Now suppose you get caught with a bunch of drugs and you are convicted f a crime and sentenced to prison for a three-year term. What happens now? You serve your sentence, or part of it along with some time on parole. You made a mistake and you got in trouble. You served your time and you should be free of further consequences. But that is not how it works, as I have been learning because of a family member who is now serving a three-year term on a drug charge.
This individual comes from an upper middle class white family. He did well in school but then got lost in life and made some bad decisions and wrong turns.
When I used to hear about people going to prison, I would only think about the prison term. But there is so much more. So many ways that society is taking advantage of people who make mistakes and making it much harder for them to return to society as whole, contributing members. Here are just some of the things I have overlooked in the past.
We can start with the cash bail system that keeps individuals in jail if they cannot pay for bail. Middle class and wealthy people can pay, but lower income individuals may not be able to pay. While this is a
simplified description of the issue, keeping people in jail based on their income can't be right.
Once you are incarcerated you don't get your mail, so bills can pile up unpaid. An unpaid credit card balance of $500 with a monthly payment of $10 adds up to about $200 in interest over almost 6 years.

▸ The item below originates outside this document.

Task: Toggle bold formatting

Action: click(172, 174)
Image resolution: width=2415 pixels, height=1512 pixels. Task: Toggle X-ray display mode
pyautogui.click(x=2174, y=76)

The online calculators don't allow for a $0 payment! Then there can be outstanding phone bills, which might cost several hundred dollars.
I don't know what the phone company does if you just don't pay, other than cut off your service. Then there is the issue of past parking violations. In some states if you don't pay a moving violation you can have your license revoked. When you get out of prison, no license, making it that much harder to find a job, or a place to live. And often you have to pay off your parking tab before you can get your license back. Of course, there is the issue of income tax if you were working prior to your incarceration. Prisons are supposed to have programs to help with filing taxes, but who would know about them?
There is the issue of your credit rating if you don't pay your bills. Your credit rating will suffer for several years and could take years to improve. Your credit rating affects all sorts of things like your credit card interest rate (if you can even get one) your ability to get a loan, or even to rent a room.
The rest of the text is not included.